Portanto, a outorga onerosa diz respeito a uma concessão (no sentido
comum), pelo Poder Público municipal, ao particular, mediante pagamento do
direito de construir acima de um coeficiente de aproveitamento básico, sendo
que este poderá ser fixado como sendo único, pelo Plano Diretor, para toda a
zona urbana ou diferenciado para áreas específicas dentro da zona urbana (§ 2 o
do art. 28).
Trata-se aqui do "plafond legal" existente na
França e que, entre nós, com o previsto no caput do artigo 28,
denominou-se de "solo criado".
Em todos os países, e sobretudo nos países em desenvolvimento, como é o
caso do Brasil, a ocupação do espaço urbano se faz marcada pelo déficit
habitacional, pela carência de qualidade de infra-estrutura, pela ocupação
desordenada das áreas urbanas, por serviços públicos deficientes, inclusive de
transporte, água, esgoto, etc.
As causas do adensamento populacional urbano e seu inadequado
assentamento devem-se a inúmeros fatores. Entretanto, os fatos falam por si e
demonstram a necessidade de políticas urbanas bem planejadas.
O direito urbanístico é baseado, essencialmente, em duas idéias-forças
fundamentais.A primeira advém do fato de que o direito de propriedade se
transformou (como já vimos). O interesse social deve impor-se sobre o
individual, em sua conformação urbanística. A segunda advém da necessidade de
que, nas edificações, a utilização do solo urbano não pode ficar atrelada às
conveniências eminentemente privadas, ao sabor das conveniências do mercado
imobiliário.
Compreendia-se assim o solo criado como o resultado da criação de áreas
adicionais utilizáveis, não apoiadas diretamente sobre o solo natural.
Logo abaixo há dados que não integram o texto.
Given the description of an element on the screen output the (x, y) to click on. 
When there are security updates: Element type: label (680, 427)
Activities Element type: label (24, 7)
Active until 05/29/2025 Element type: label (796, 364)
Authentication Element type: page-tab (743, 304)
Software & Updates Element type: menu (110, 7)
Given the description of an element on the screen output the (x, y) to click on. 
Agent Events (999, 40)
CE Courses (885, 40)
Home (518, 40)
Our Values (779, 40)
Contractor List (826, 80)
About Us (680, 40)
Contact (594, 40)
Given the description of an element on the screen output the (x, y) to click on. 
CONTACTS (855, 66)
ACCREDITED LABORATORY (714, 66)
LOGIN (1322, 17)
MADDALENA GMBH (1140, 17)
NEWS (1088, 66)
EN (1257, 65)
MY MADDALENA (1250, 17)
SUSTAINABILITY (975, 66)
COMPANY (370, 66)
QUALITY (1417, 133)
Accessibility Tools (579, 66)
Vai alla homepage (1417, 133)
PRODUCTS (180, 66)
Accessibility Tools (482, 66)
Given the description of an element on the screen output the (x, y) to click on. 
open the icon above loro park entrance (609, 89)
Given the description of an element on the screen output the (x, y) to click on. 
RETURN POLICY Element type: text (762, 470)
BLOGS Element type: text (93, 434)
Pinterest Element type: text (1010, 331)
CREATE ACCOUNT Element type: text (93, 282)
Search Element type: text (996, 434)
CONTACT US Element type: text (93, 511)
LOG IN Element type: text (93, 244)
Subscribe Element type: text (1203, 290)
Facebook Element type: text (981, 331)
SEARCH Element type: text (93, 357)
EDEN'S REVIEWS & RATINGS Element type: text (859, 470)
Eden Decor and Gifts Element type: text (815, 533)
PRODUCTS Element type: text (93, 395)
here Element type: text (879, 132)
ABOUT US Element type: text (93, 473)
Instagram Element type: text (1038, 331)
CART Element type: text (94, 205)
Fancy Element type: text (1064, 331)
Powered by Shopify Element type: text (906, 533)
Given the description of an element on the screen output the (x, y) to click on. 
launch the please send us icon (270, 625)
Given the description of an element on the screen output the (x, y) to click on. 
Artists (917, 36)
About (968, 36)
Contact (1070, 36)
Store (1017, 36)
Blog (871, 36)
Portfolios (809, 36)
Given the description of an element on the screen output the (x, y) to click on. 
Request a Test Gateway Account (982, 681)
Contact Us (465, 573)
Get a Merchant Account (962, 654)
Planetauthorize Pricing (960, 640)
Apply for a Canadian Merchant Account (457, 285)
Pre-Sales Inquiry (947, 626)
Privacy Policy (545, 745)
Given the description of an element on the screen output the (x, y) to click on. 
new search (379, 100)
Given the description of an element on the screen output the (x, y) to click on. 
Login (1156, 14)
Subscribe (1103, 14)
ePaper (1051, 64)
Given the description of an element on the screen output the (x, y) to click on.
Não se
confunde, no entanto, a noção – mesmo quando nesses termos entendida – com a
ocupação do espaço aéreo, visto que pode haver ocupação de espaço aéreo sem
criação de solo; seria o caso de construção de uma torre de grande altura, sem
pavimentos intermediários, ou da nave de uma catedral gótica, também de grande
altura, mas sem nenhum plano utilizado no intermediário. Por outro lado, pode
haver criação de solo sem ocupação do espaço aéreo: seria o caso das
construções no subsolo, que ocupam um espaço subterrâneo.
Quando estivéssemos diante de aquisições ao Poder Público, poderiam ser
pagas em dinheiro ou mediante permuta por áreas de terreno destinadas à
preservação de áreas verdes, do patrimônio histórico e artístico, à criação de
áreas de lazer, etc.
Acreditamos que, em virtude dos poderosos interesses econômicos
envolvidos, é imprescindível que somente por intermédio de lei (em sentido
formal e material), com claros critérios, a Administração Pública
"transacione" direitos de construção em seu relacionamento com o
particular.
A primeira questão que vem à mente, diz respeito ao conceito e extensão
das áreas enunciadas no projeto. Toda e qualquer "área" municipal
pode ser passível de receber a norma em tela? Verifica-se que, até logicamente,
o programa legislativo pressupõe que os municípios estejam dotados de um Plano
Diretor atualizado, moderno, que efetivamente atenda ao desenvolvimento da
cidade.
Logicamente, deve-se, em primeiro lugar, verificar se o zoneamento
municipal está bem estruturado, se atende com razoabilidade às demandas do
desenvolvimento urbano. Nesse contexto é que se insere a alteração proposta.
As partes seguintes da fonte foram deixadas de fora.